Posso azzardare, parlando da racalmutese, non da critico, che la soffusa patina rosa della serie di quadri intitolata “Memoria Barocca” simboleggia la lontananza con la quale il Bonanno vede o intravede la Racalmuto raccontata da sua nonna, una Racalmuto trasfigurata con i suoi luoghi e i suoi personaggi: “Il teatro, u Castiddruzzu, u zi Nardu Puma…”.

La Fontana e il Castello detto u Cannuni


Magari sarebbe interessante che il pittore Bonanno utilizzasse questa materia paesana, “infantile”, per piegarla alla sua collaudata tecnica della lontananza. Auspicabile, se fosse possibile indirizzare o anche stuzzicare l’ispirazione, il dipingere altrui. Suggestiona non poco immaginare che le chiese, la scalinata del Monte, il Castello, il Castelluccio, il Raffo, la Fonta, le piazze di Racalmuto, assumano un colore rosato, come al tramonto.

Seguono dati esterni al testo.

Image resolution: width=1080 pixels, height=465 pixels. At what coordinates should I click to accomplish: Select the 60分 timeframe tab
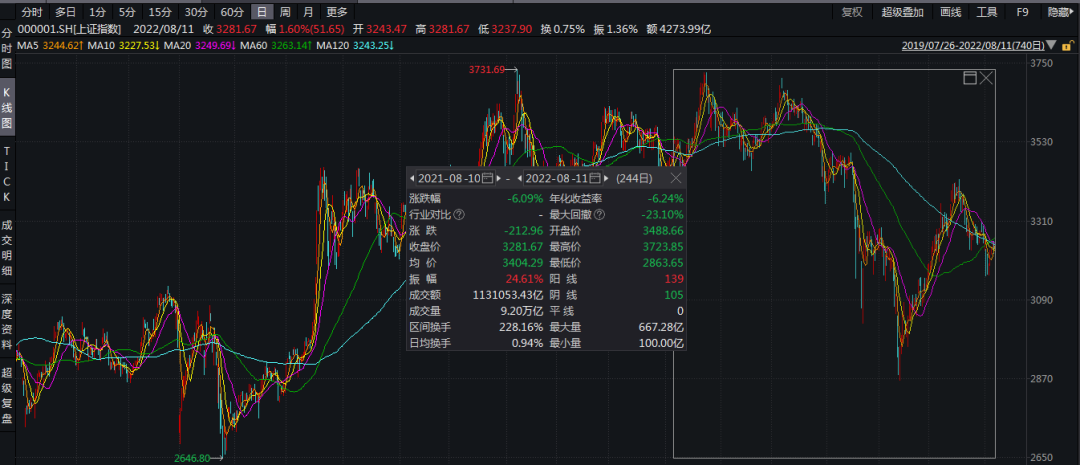231,12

Infine, una certezza ha – e confida – il pittore Bonanno, oriundo di Racalmuto: che i racalmutesi sapranno riconoscrsi nella sua pittura, sapranno riconoscere la loro problematicità in quella dei suoi quadri. Chissà! Intanto, egli sogna e fantastica di un suo ritorno a Racalmuto per appendervi in una stanza quei suoi quadri dove i racalmutesi correranno “certamente” a rispecchiarsi.
E (forse) a riconoscersi.

Palermo, settembre 1988



P.S.
Nel maggio dell’anno successivo Pippo Bonanno realizzerà il suo sogno, quello di “ritornare” a Racalmuto per conoscere i luoghi aviti e farvi una mostra dal 27 maggio al 4 giugno.  Porterà in omaggio un quadro molto simbolico dai colori molto accesi quale pegno di un antico amore.

Il testo sopra riportato è stato pubblicato come presentazione della mostra in catalogo.